▶ _ENTRIES SUPPLIED_
▶

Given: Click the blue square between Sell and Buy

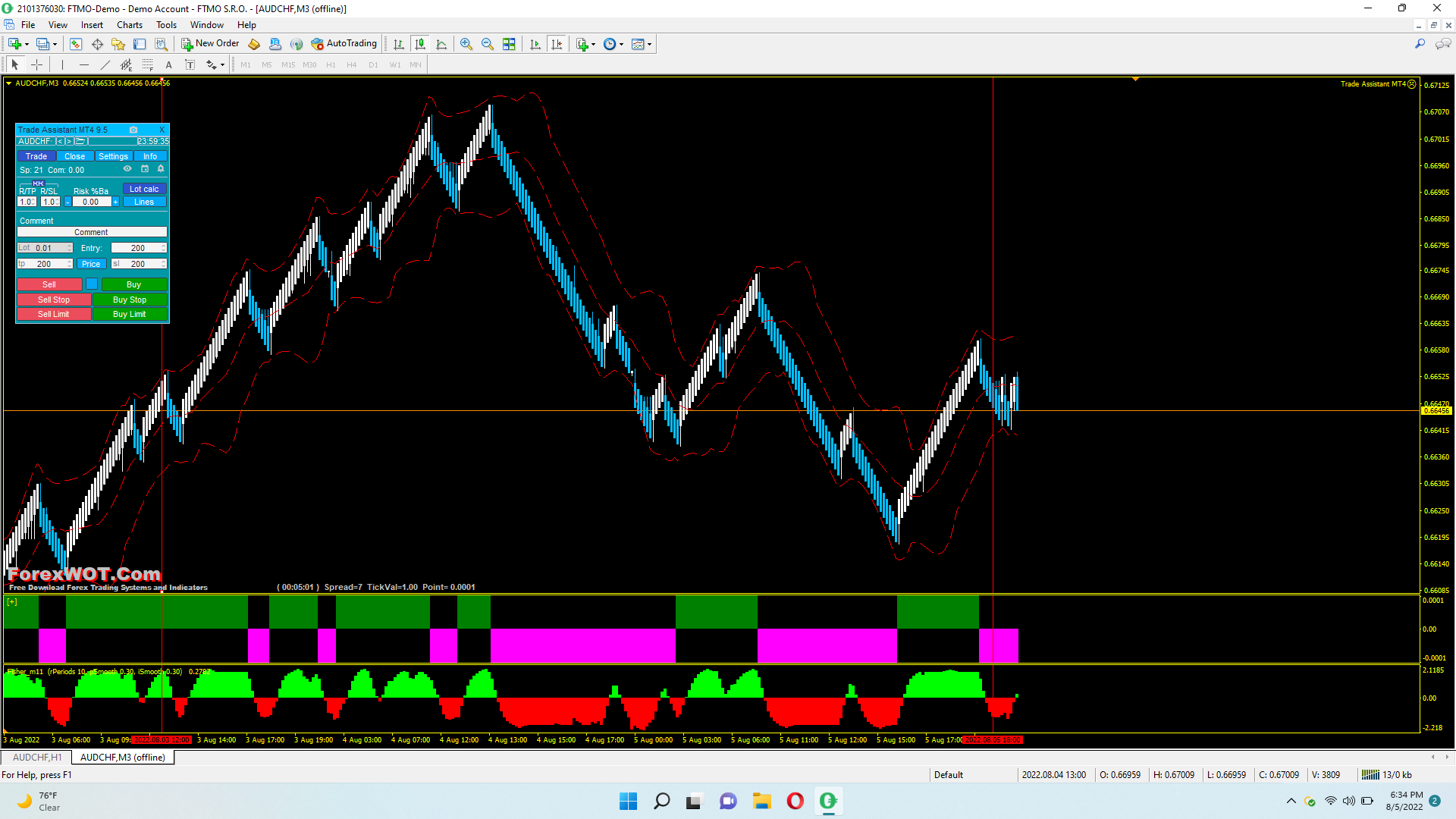Looking at the screenshot, I should tap(92, 284).
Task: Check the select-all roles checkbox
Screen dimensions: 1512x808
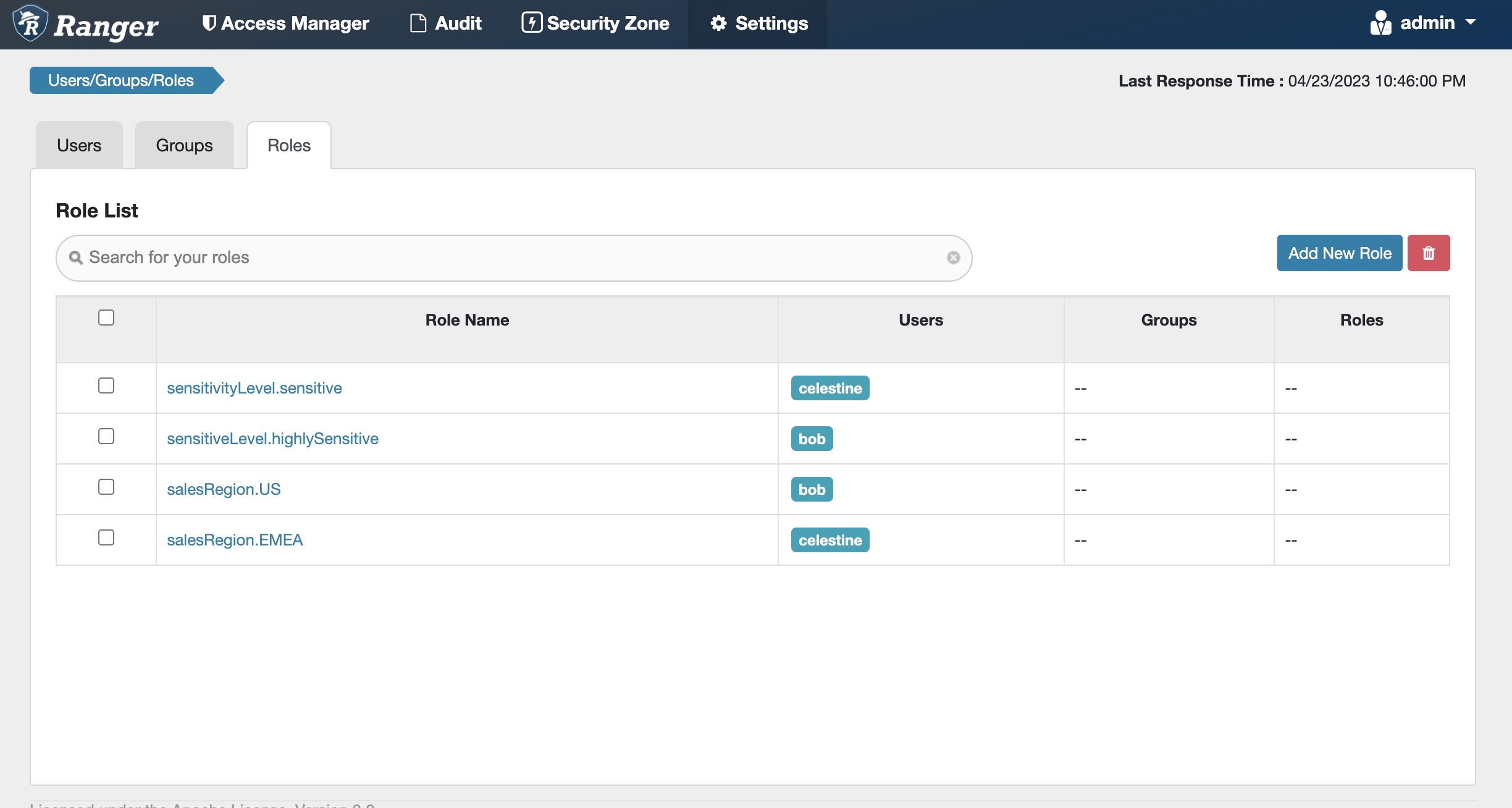Action: [x=106, y=318]
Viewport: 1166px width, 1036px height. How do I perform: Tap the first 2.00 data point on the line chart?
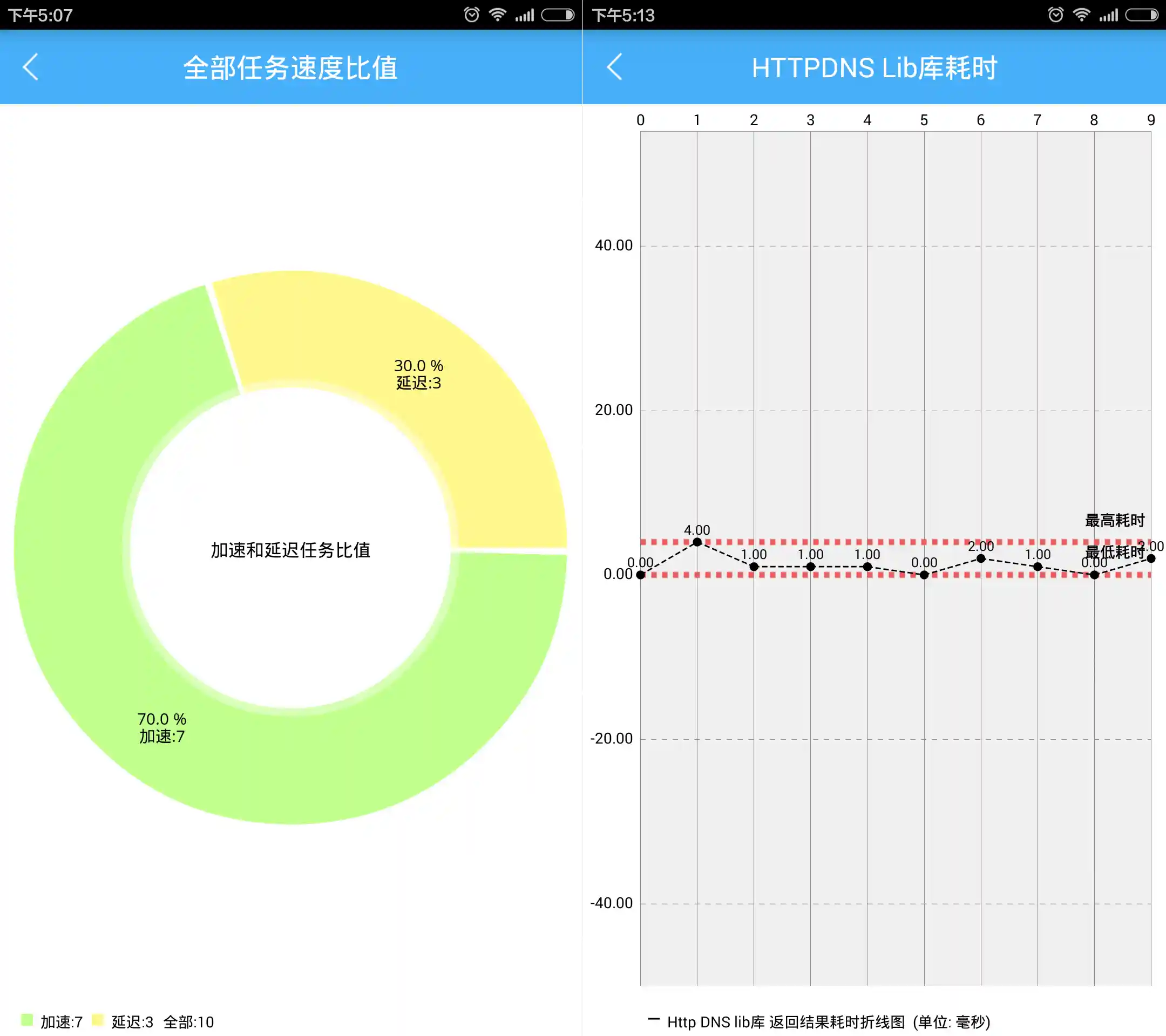(981, 558)
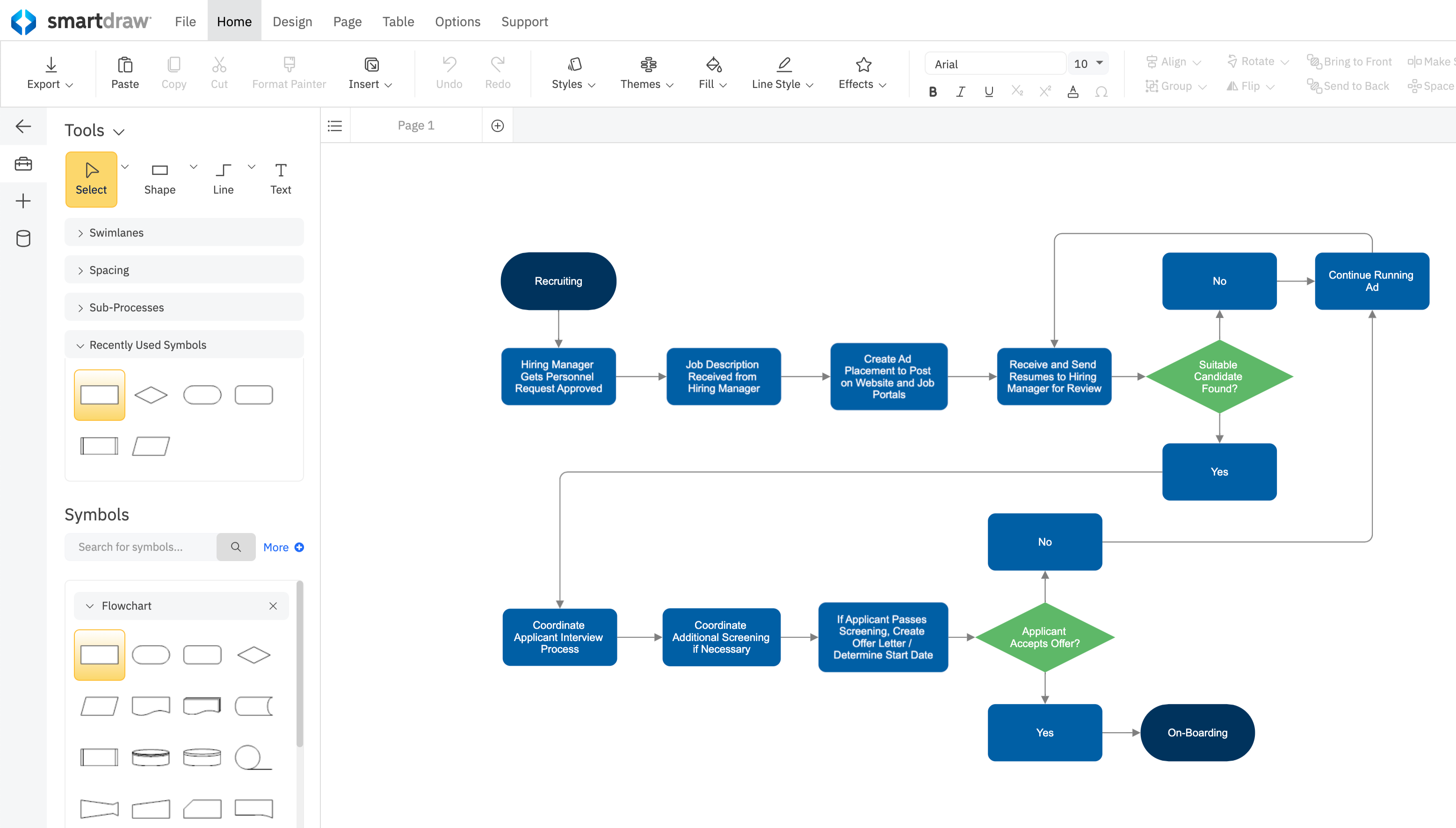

◀

Output the entries above exactly, without their pictures.

▶ _EXPECTED ANSWER_
Given: Click the blue square between Sell and Buy

Looking at the screenshot, I should tap(92, 284).
Task: Check the select-all roles checkbox
Screen dimensions: 1512x808
Action: [x=106, y=318]
Viewport: 1166px width, 1036px height. How do I perform: Tap the first 2.00 data point on the line chart?
(981, 558)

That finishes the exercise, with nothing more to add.